▶ _INSTRUCTIONS TO FOLLOW_
Reproduce all the entries beneath this sentence exactly.

--- START ---

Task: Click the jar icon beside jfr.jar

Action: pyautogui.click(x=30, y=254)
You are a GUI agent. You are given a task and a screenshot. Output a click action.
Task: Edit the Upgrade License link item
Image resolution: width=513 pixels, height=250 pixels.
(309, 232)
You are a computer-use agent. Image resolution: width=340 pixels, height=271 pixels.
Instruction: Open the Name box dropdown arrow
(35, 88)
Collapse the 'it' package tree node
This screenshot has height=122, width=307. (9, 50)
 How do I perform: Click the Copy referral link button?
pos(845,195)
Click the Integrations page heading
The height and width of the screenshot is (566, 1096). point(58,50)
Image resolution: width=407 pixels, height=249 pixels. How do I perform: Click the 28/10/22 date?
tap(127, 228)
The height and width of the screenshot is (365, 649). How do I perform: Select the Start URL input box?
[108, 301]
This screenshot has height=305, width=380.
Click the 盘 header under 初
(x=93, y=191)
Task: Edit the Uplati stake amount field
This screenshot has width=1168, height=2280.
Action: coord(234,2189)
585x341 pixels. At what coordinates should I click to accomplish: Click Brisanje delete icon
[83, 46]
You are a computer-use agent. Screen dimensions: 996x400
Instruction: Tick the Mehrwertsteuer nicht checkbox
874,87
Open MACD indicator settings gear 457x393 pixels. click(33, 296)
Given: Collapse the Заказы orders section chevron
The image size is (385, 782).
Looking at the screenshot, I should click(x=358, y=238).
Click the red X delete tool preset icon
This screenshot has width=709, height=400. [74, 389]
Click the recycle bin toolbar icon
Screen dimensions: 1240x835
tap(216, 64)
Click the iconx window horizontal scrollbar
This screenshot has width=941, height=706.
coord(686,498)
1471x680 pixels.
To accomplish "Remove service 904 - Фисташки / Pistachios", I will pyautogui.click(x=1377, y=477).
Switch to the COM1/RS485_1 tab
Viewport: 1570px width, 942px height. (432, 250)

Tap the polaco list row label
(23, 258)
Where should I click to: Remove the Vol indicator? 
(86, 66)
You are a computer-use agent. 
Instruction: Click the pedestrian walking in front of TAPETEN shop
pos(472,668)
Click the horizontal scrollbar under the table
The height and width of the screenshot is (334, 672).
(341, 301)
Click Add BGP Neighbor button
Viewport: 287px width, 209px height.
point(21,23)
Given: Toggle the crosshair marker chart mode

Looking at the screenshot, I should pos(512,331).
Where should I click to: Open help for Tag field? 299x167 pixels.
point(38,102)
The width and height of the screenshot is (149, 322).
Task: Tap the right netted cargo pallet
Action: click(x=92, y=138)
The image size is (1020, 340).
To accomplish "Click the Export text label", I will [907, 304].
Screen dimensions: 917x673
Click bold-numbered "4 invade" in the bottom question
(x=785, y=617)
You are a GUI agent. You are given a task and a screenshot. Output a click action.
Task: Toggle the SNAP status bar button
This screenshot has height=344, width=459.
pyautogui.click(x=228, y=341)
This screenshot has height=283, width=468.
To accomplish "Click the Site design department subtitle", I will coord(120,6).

--- END ---

▶ _THE COMPLETED TASK_
Task: Click the jar icon beside jfr.jar

Action: pyautogui.click(x=30, y=254)
You are a GUI agent. You are given a task and a screenshot. Output a click action.
Task: Edit the Upgrade License link item
Image resolution: width=513 pixels, height=250 pixels.
(309, 232)
You are a computer-use agent. Image resolution: width=340 pixels, height=271 pixels.
Instruction: Open the Name box dropdown arrow
(35, 88)
Collapse the 'it' package tree node
This screenshot has height=122, width=307. (9, 50)
 How do I perform: Click the Copy referral link button?
pos(845,195)
Click the Integrations page heading
The height and width of the screenshot is (566, 1096). point(58,50)
Image resolution: width=407 pixels, height=249 pixels. How do I perform: Click the 28/10/22 date?
tap(127, 228)
The height and width of the screenshot is (365, 649). How do I perform: Select the Start URL input box?
[108, 301]
This screenshot has height=305, width=380.
Click the 盘 header under 初
(x=93, y=191)
Task: Edit the Uplati stake amount field
This screenshot has width=1168, height=2280.
Action: coord(234,2189)
585x341 pixels. At what coordinates should I click to accomplish: Click Brisanje delete icon
[83, 46]
You are a computer-use agent. Screen dimensions: 996x400
Instruction: Tick the Mehrwertsteuer nicht checkbox
874,87
Open MACD indicator settings gear 457x393 pixels. click(33, 296)
Given: Collapse the Заказы orders section chevron
The image size is (385, 782).
Looking at the screenshot, I should click(x=358, y=238).
Click the red X delete tool preset icon
This screenshot has width=709, height=400. [74, 389]
Click the recycle bin toolbar icon
Screen dimensions: 1240x835
tap(216, 64)
Click the iconx window horizontal scrollbar
This screenshot has width=941, height=706.
coord(686,498)
1471x680 pixels.
To accomplish "Remove service 904 - Фисташки / Pistachios", I will pyautogui.click(x=1377, y=477).
Switch to the COM1/RS485_1 tab
Viewport: 1570px width, 942px height. (432, 250)

Tap the polaco list row label
(23, 258)
Where should I click to: Remove the Vol indicator? 
(86, 66)
You are a computer-use agent. 
Instruction: Click the pedestrian walking in front of TAPETEN shop
pos(472,668)
Click the horizontal scrollbar under the table
The height and width of the screenshot is (334, 672).
(341, 301)
Click Add BGP Neighbor button
Viewport: 287px width, 209px height.
point(21,23)
Given: Toggle the crosshair marker chart mode

Looking at the screenshot, I should pos(512,331).
Where should I click to: Open help for Tag field? 299x167 pixels.
point(38,102)
The width and height of the screenshot is (149, 322).
Task: Tap the right netted cargo pallet
Action: click(x=92, y=138)
The image size is (1020, 340).
To accomplish "Click the Export text label", I will [907, 304].
Screen dimensions: 917x673
Click bold-numbered "4 invade" in the bottom question
(x=785, y=617)
You are a GUI agent. You are given a task and a screenshot. Output a click action.
Task: Toggle the SNAP status bar button
This screenshot has height=344, width=459.
pyautogui.click(x=228, y=341)
This screenshot has height=283, width=468.
To accomplish "Click the Site design department subtitle", I will coord(120,6).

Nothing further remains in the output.